*WHAT IS NEEDED*. From the records below, print exactly the lines starting at the one containing "Task: Tap the 3:58 clock in status bar" and ending at the one containing "Screen dimensions: 1079x706", ends included, and nothing else.
***** DATA IN THIS EXERCISE *****
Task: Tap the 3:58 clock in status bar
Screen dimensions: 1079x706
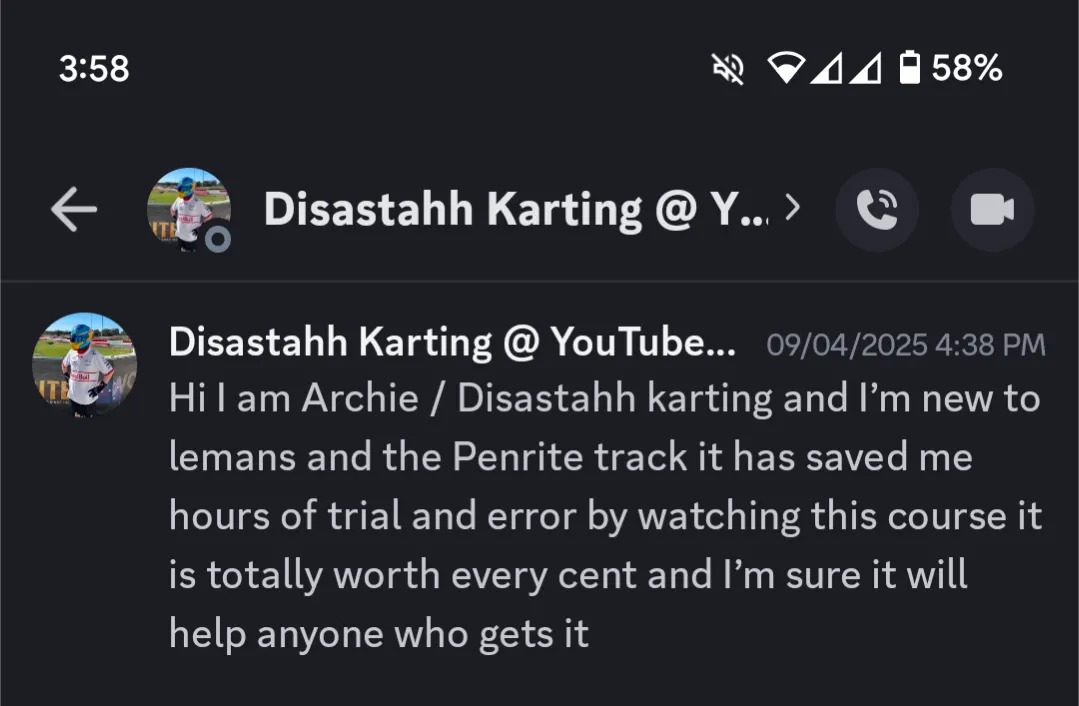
*****
***** DATA IN THIS EXERCISE *****
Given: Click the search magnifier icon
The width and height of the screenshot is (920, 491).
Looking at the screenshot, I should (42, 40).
*****
*RESULT FOR THIS TASK*.
Task: Tap the 3:58 clock in status bar
Screen dimensions: 1079x706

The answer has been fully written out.